# is anyone using WIX to build their site



## mlsalters77 (Nov 7, 2008)

hey all,

Is any one else using wix for their site? if so, how has your experiance been with them? I am currently building my site there its really cool mainly for a person like me who wants a flash site but dont know dik about building sites. it seems to have a fiew draw backs but sofar so good. am wondering about if you can create a shopping cart though. right now I'm just using it to display my work as we are not releasing untill august.


----------



## sonambulo (Sep 22, 2007)

wix does allow a shopping cart which links to paypal to process payment. whether this is completely customizable, I dont know.


----------



## teeerex (Dec 10, 2010)

I know im stepping in late here BUT the builder I use (cubender) just released new ecommerce features like shopping cart etc.
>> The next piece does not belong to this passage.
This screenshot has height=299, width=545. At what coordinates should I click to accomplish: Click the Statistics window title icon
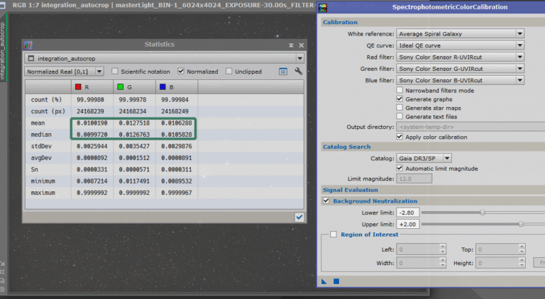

I just added it my site now I can sell stuff online, how rad is that?? Sorry im new to using builders so this is all awesome


----------



## jogador74 (Feb 24, 2010)

i am using WIX currently for my site, but to be honest with you i am not liking it very much at all.

pros:
-easy to customize
-no need for web building exp
-no need for html/css knowledge
-slick looking site with all the flash options

cons: 
-site may take a while to load depending on how much flash you run
-visitors cannot access your site via smartphone
-the shopping cart options are somewhat limited
-shopping cart not customizable for things like sizes or even shipping cost
- from what i am learning from others here, it is not very SEO friendly so tougher to get page rankings

my biggest issue is/was the shopping cart. i emailed the developers and they said that there were plans to add options like that to their carts but no idea how far down the road that is.

going to go to either bigcartel or wordpress and run my site from there. good luck with your endeavor.


----------